Erdogan não é contemporâneo a Gulen. O mentor e precursor de Erdogan, Nejmeddin Erbakan, em 1970, visitou Gulen e pediu sua participação no movimento islã político, mas Gulen se recusou e preferiu seguir seu próprio caminho. Por motivos semelhantes, como por exemplo sobreviver na tutela militar em um país governado pelos kemalistas, os dois movimentos não se cruzaram até 2010, quando Erdogan excluiu os militares da política e adotou um novo caminho em que não haveria espaço para outros movimentos independentes.

B) Qual é o papel do Gulen na política turca?

Gulen é uma figura que inspira as pessoas com suas ideias, se recusando a participar ativamente na política. Contudo, muitos partidos políticos, inclusive o de Erdogan, pediram apoio a Gulen desde o início da década de 1970. Porém, Gulen evitou dar apoio direto a partidos ou líderes políticos, mas apoiou seus projetos e discursos a favor da democracia, sem discriminá-los e adotando uma posição neutra. Sendo um formador de opinião respeitado, Gulen conversa com seus seguidores e responde às suas perguntas sobre diversos assuntos, incluindo as questões atuais na política. Os políticos também acompanham as suas conversas e os jornais levam suas palavras às manchetes. Apesar de não ser a intenção de Gulen, os políticos tomam as opiniões dele diretamente como “ataque” ou “apoio” às ações políticas que ocorrem no país.

Para muitos seculares, Gulen fez o povo acordar e realizou uma revolução na Turquia por meio da educação. Ao contrário dos países vizinhos, a Turquia ficou protegida da onda de radicalismo graças às ações de Gulen.

Quem é Fethullah Gülen?

 

C) Por que Erdogan vê o Movimento Hizmet como o arqui-inimigo?

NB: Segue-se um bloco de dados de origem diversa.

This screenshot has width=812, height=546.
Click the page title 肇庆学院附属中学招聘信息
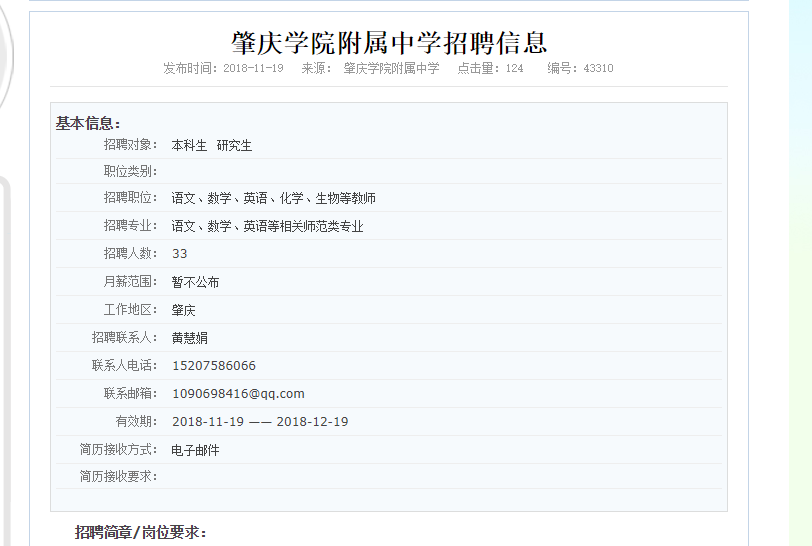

Na base desta questão fica a tendência de Erdogan a dominar as entidades públicas, ONGs, grupos religiosos e partidos de oposição. Durante seu mandato de 14 anos, Erdogan conseguiu cercar a maioria desses grupos e submetê-los à sua vontade através de diversas ferramentas. Mas o Movimento Hizmet resistiu a essa força. Em resumo, os motivos dessa inimizade do Erdogan contra o Movimento Hizmet são as seguintes:

  1. Gulen é um erudito, fora do alcance político e é muito influente sobre as pessoas
  2. Hizmet tem uma organização cívica muito forte, financeiramente independente do governo e não se submete a Erdogan.
  3. Ao contrário de outros grupos islâmicos, o Hizmet não considera Erdogan como uma autoridade religiosa.
  4. O nível elevado de escolaridade dos seguidores do Hizmet dificulta para suas ações políticas correrem livremente.
  5. Erdogan se sente ameaçado pelo forte lobby do Hizmet no exterior
  6. Os órgãos de mídia do Hizmet são vistos como uma pedra no caminho do autoritarismo de Erdogan
  7. A participação dos seguidores do Hizmet na máquina do estado é vista por Erdogan como uma “infiltração”, enquanto que Gulen defende que isso é um direito de qualquer cidadão, desde que seja fiel às leis.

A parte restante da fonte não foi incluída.